Last week’s article about the slain hunting dogs surely struck a nerve with many of you. My inbox was packed with responses, which I forwarded to Mister Strong and his stepson Hunter. And to each of you who took a moment to write in and express your sympathies for the Strong family, we thank you.
This week, I’ve no new information to share about their case, but as developments arise, I promise to keep you all posted.
For now, I think I’d like to talk about one of my real passions; archery and bowhunting. You see, I began learning to shoot a bow when I was only about five or six years old. It was a tiny fiberglass thing made by Bear Archery called a Sun Bear. It had been a gift to my father, for me, from Fred Bear himself. Forty-plus years later, I’d give anything to have that tiny bow back.
I learned to shoot with that tiny bow, but I also learned stalking and hunting techniques I still employ today. I stalked up on countless squirrels, robins, doves and rabbits and sometimes I’d get lucky and get a shot off. And on rare occasions, I’d even make a kill which my dad or grandad would help me clean and prepare for the table and my mom or grandma would somehow incorporate it into the evening meal for me.
My equipment and skills have come a long way since then. I’ve bowhunted from one end of this country to the next and back again using some of the finest equipment available. But lately, I have a yearning for simplicity and have put down all of my hi-tech archery equipment and gone old school. Back to the basics the way I learned and the way bowhunters have taken their game for centuries. I’ve gone traditional and am loving it.
Last season was the first bow season in which I hunted entirely in the old ways. I would like to encourage all of you to try it as well. It forces greater patience and closer encounters by bringing you well under twenty yards to your quarry. The up close and personal aspect is what mostly appeals to me. It takes every bit of skill as a woodsman and hunter to bring you to within spitting distance of wild game.
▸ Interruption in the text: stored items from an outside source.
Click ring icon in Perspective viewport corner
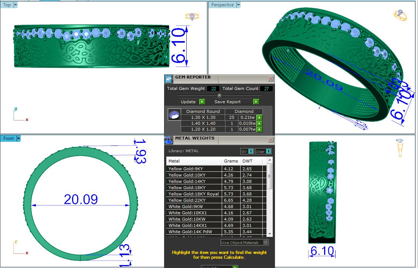This screenshot has width=418, height=268. [400, 16]
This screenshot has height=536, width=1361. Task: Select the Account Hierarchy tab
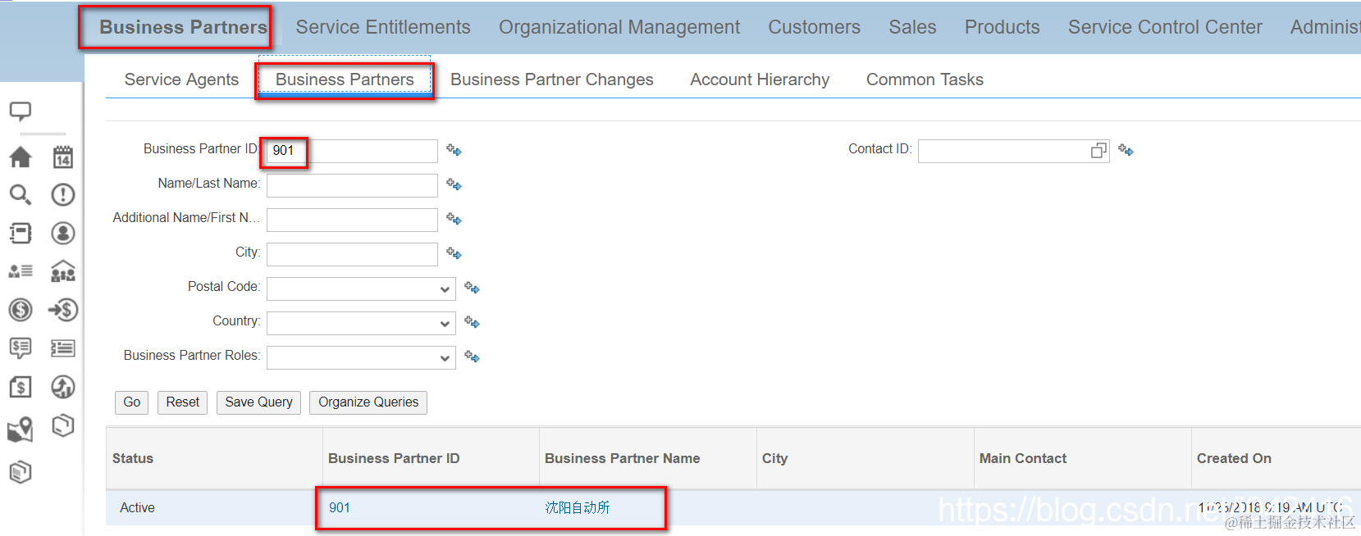(760, 79)
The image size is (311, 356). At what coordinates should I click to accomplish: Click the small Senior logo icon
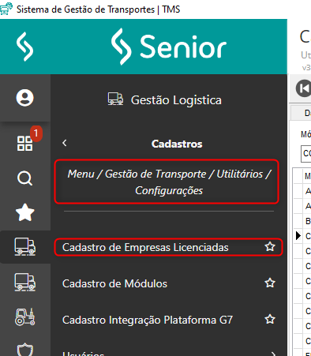tap(25, 47)
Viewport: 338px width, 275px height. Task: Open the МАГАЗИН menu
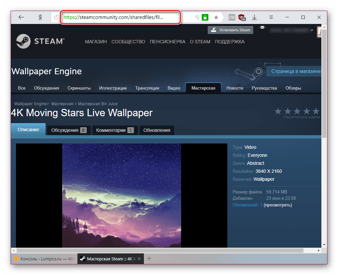pyautogui.click(x=96, y=42)
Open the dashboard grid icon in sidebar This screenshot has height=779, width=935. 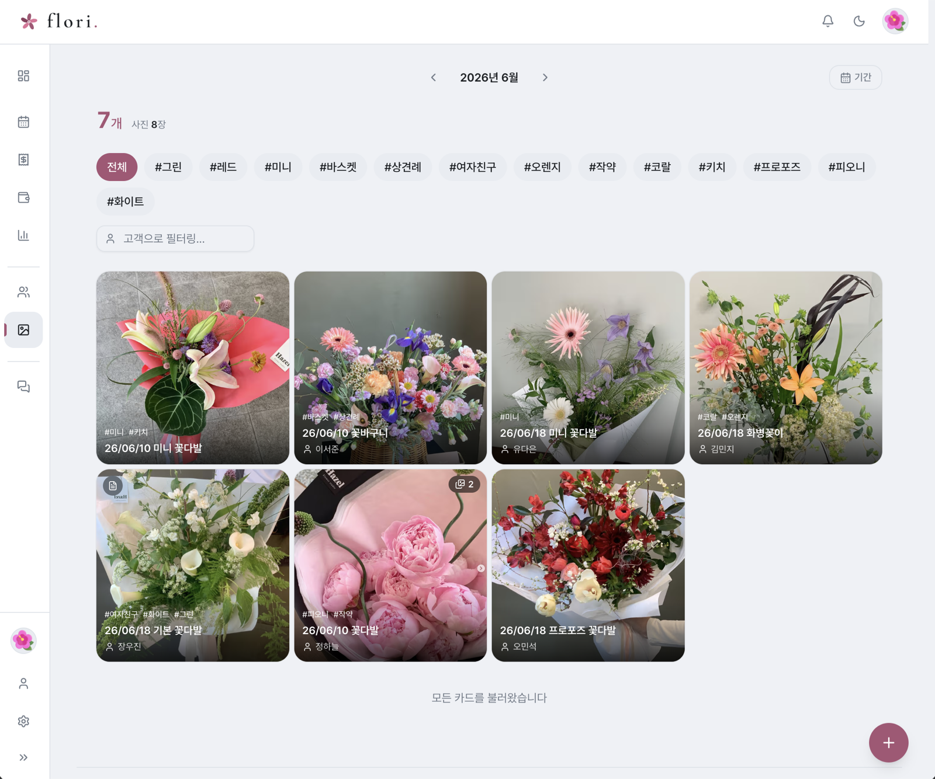click(x=23, y=76)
The old wooden bows with wooden arrows, fletched from the wings of turkeys I hunted and killed last Spring, have a great feel to them. They connect me back to my ancestors and I’ve always been one to long for the past. I don’t see the need for us to give up our skills in favor of technology. The hunt is more personal to me than that. I take greater pride in the accomplishment; but, to be sure I’m not belittling any other weapon of the hunt. I still use firearms for meat acquisition, but when the hunt matters more than the meat, I’ll pick up my old wooden bow.
For those of you who may be inspired to try the old ways and would like to know more or just join me on a hunt sometime, or if you have any questions or comments on today’s column, feel free to reach out to me at [email protected]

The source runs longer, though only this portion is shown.